▶ _AVAILABLE DATA_
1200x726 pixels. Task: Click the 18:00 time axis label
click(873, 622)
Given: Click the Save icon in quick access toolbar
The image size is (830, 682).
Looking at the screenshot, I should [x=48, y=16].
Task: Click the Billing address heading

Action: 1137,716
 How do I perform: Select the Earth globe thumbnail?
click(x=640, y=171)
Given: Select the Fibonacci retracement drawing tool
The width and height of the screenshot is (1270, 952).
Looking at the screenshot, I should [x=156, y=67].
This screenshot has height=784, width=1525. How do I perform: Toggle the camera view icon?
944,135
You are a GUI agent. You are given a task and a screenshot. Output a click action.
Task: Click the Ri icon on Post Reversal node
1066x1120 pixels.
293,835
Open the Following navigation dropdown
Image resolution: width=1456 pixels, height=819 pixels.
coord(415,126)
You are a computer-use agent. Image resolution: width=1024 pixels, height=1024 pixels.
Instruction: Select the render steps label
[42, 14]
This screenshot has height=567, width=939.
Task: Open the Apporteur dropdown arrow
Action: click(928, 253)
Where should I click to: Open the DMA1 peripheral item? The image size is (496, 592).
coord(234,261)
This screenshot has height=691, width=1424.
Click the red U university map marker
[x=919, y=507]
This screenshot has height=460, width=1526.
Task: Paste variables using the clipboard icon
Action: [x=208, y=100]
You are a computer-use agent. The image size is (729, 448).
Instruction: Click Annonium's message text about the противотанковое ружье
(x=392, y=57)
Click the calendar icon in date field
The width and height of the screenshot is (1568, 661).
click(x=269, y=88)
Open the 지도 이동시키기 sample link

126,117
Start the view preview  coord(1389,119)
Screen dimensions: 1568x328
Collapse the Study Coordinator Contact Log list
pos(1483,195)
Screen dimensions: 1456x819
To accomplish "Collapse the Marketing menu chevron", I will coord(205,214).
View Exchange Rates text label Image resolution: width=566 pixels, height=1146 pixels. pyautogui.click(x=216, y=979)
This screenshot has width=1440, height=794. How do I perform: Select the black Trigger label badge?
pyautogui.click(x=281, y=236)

▶ _YOUR OBJECTIVE_
Transcribe all of the records above line for line, keeping every character as it appears.

▶ _SOLVED EXERCISE_
1200x726 pixels. Task: Click the 18:00 time axis label
click(873, 622)
Given: Click the Save icon in quick access toolbar
The image size is (830, 682).
Looking at the screenshot, I should [x=48, y=16].
Task: Click the Billing address heading

Action: 1137,716
 How do I perform: Select the Earth globe thumbnail?
click(x=640, y=171)
Given: Select the Fibonacci retracement drawing tool
The width and height of the screenshot is (1270, 952).
Looking at the screenshot, I should [x=156, y=67].
This screenshot has height=784, width=1525. How do I perform: Toggle the camera view icon?
944,135
You are a GUI agent. You are given a task and a screenshot. Output a click action.
Task: Click the Ri icon on Post Reversal node
1066x1120 pixels.
293,835
Open the Following navigation dropdown
Image resolution: width=1456 pixels, height=819 pixels.
coord(415,126)
You are a computer-use agent. Image resolution: width=1024 pixels, height=1024 pixels.
Instruction: Select the render steps label
[42, 14]
This screenshot has height=567, width=939.
Task: Open the Apporteur dropdown arrow
Action: click(928, 253)
Where should I click to: Open the DMA1 peripheral item? The image size is (496, 592).
coord(234,261)
This screenshot has height=691, width=1424.
Click the red U university map marker
[x=919, y=507]
This screenshot has height=460, width=1526.
Task: Paste variables using the clipboard icon
Action: [x=208, y=100]
You are a computer-use agent. The image size is (729, 448).
Instruction: Click Annonium's message text about the противотанковое ружье
(x=392, y=57)
Click the calendar icon in date field
The width and height of the screenshot is (1568, 661).
click(x=269, y=88)
Open the 지도 이동시키기 sample link

126,117
Start the view preview  coord(1389,119)
Screen dimensions: 1568x328
Collapse the Study Coordinator Contact Log list
pos(1483,195)
Screen dimensions: 1456x819
To accomplish "Collapse the Marketing menu chevron", I will coord(205,214).
View Exchange Rates text label Image resolution: width=566 pixels, height=1146 pixels. pyautogui.click(x=216, y=979)
This screenshot has width=1440, height=794. How do I perform: Select the black Trigger label badge?
pyautogui.click(x=281, y=236)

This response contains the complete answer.